Max Mandel performs as part of Context’s Romances & Fairytales on Oct. 21, 4pm at Duncan Recital Hall in the Alice Pratt Brown Hall at the Shepherd School of Music at Rice University. Photo courtesy of the artist.

The opening of Beethoven’s “Moonlight” Sonata, which he’ll play in Context’s Sept. 23 concert, illustrates his point. When Connelly plays it on the Steinway, it sounds quiet and rich—nothing improper about that. But the 1790s instrument, with its gentler, more veiled tone, lends the music another layer of mystery.

Connelly first encountered historic pianos as a student at the University of Michigan, he says, and they didn’t interest him. At the time, nobody really knew how to restore and adjust them so their qualities could shine.

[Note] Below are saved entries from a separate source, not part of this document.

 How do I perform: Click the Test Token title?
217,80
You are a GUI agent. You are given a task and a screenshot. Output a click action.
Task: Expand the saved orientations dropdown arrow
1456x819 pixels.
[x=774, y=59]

Connelly’s attitude didn’t start evolving until he joined the Rice University faculty and became a colleague of violinist Sergiu Luca, a period-instrument devotee. When the two traveled for concerts, Connelly recalls, they checked out the instruments in the towns they visited. They began to find pianos whose restorers had uncovered the hidden appeal.

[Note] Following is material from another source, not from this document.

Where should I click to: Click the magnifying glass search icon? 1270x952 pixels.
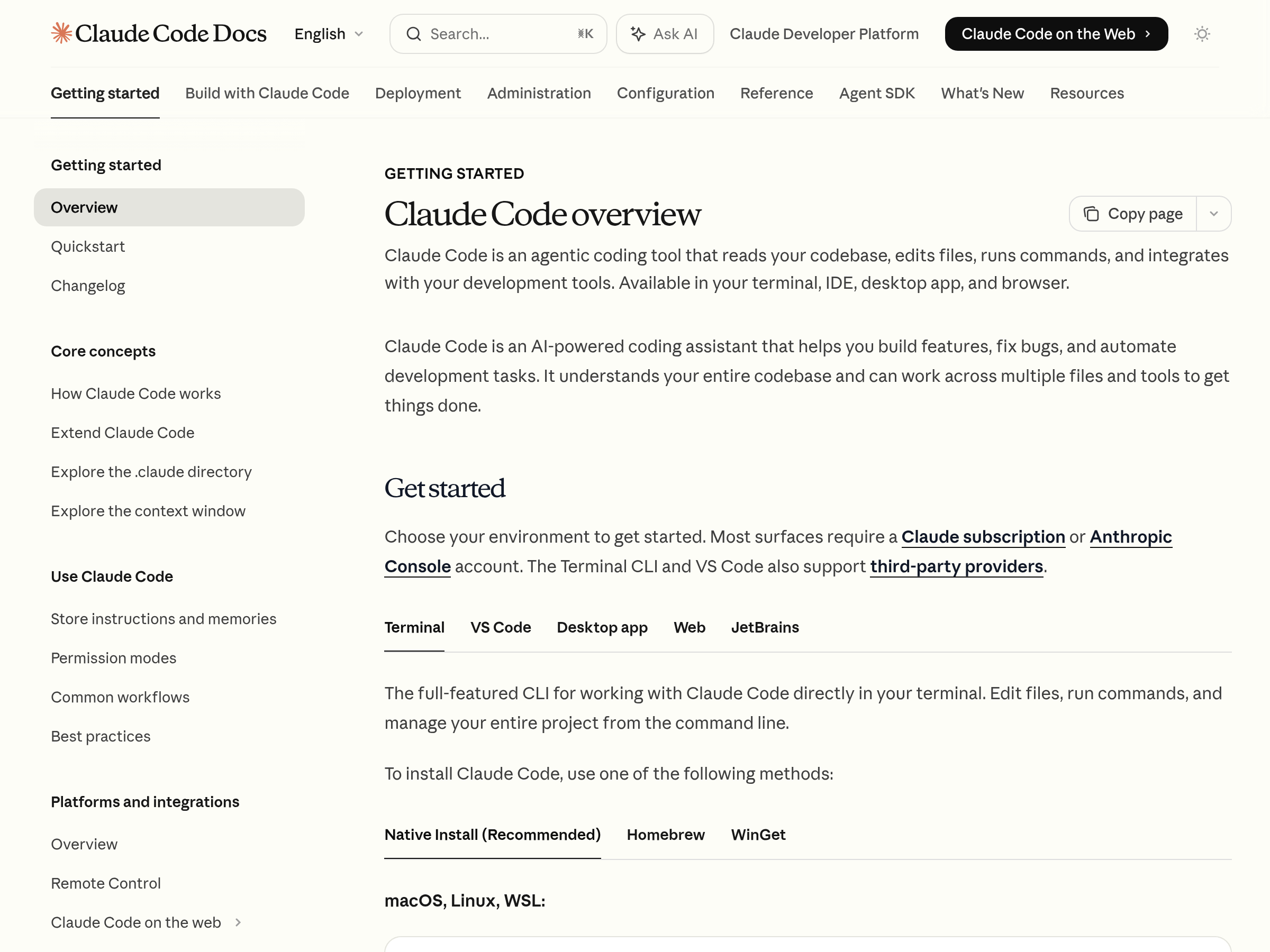tap(413, 34)
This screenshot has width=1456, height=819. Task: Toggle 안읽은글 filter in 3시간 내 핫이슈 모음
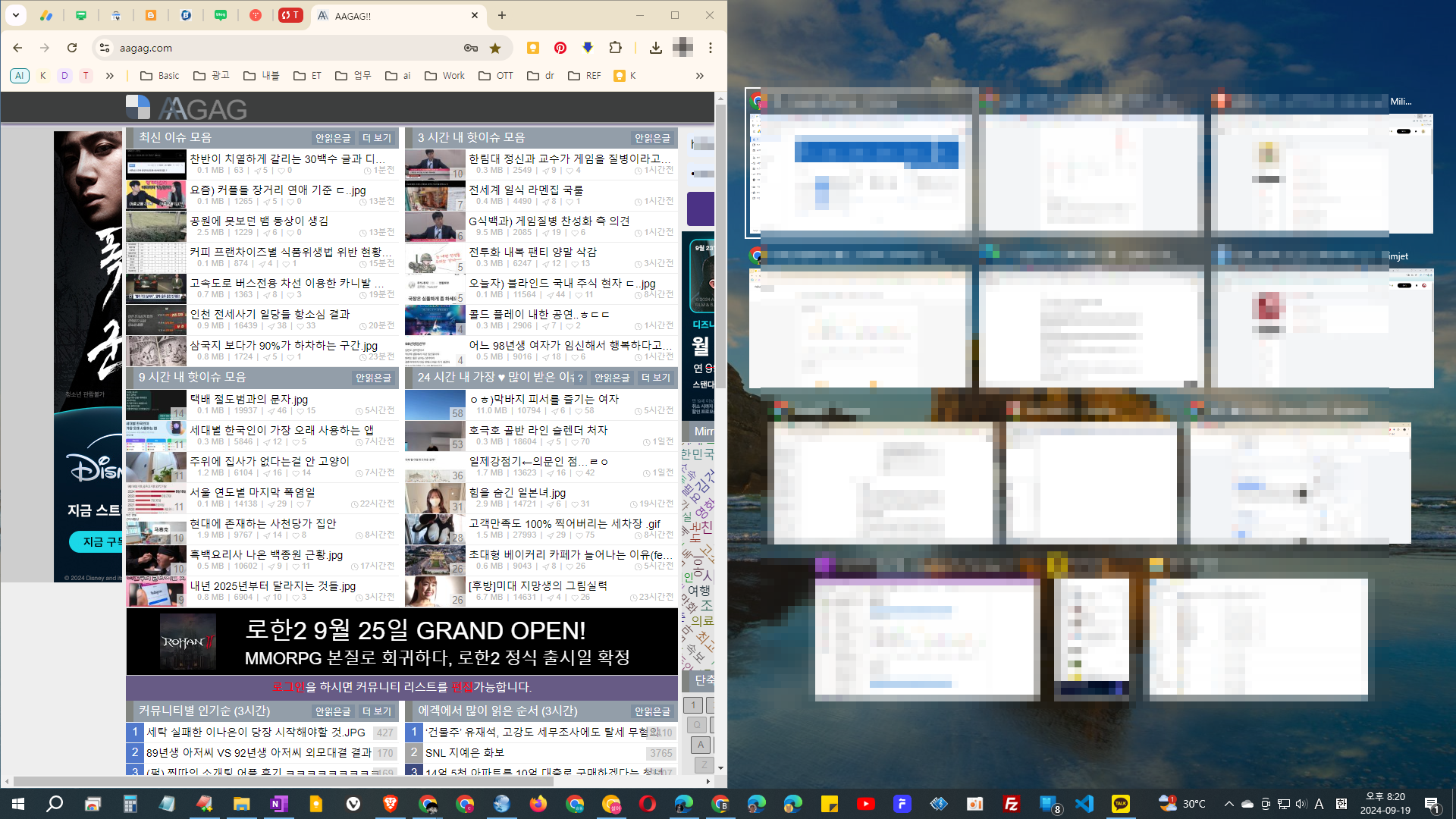pos(652,138)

Connelly and Luca founded Context to reunite the long-lost sounds with music that was conceived for them. Since Luca’s death in 2010, Connelly has led the group on his own.

The instruments don’t grab listeners with a modern Steinway’s sheer impact. So people who hear them for the first time, Connelly says, need a little time for their ears to adjust. “I can’t tell you how many times people come up afterward and say, ‘What did you do to the piano during intermission? It sounded so much better in the second half,’” he says. The answer is that nobody touched the piano; rather, the listener’s ears adjusted. “That teaches me that people just need to take time with it, and be helped a little bit.”

Natalie Lin performs as part of Music in Context’s Romances & Fairytales on Oct. 21, 4pm at Duncan Recital Hall in the Alice Pratt Brown Hall at the Shepherd School of Music at Rice University. Photo by Simon Darby.

Robert and Clara Schumann were alive when Connelly’s Bösendorfer was built, and he’ll move it to Duncan hall for an Oct. 21 concert featuring the couple’s music. The program will include Clara’s Three Romances—her best pieces, Connelly says, “harmonically very luscious” —and Robert’s beloved Piano Quintet. Since Claude Debussy owned a piano made by Blüthner, Context will bring out Shepherd’s Blüthner—that 1890 behemoth—for a March 24 concert including the young Debussy’s Trio.

The 1826 Conrad Graf piano, built while Schubert was alive, will emerge for two concerts spotlighting the Viennese master of melody, on Jan. 20 and Feb. 17. The latter program will include the “Trout” Quintet—and two days later, devoted Schubertians can return to Shepherd to hear the tune-filled work played on modern instruments by Trio con Brio Copenhagen and guests, courtesy of Chamber Music Houston.

Nobody planned it that way, Connelly says. But to him, “it’s kind of a cool idea—back-to-back performances that are going to be completely different, because the instruments are completely different. I think that’s interesting.”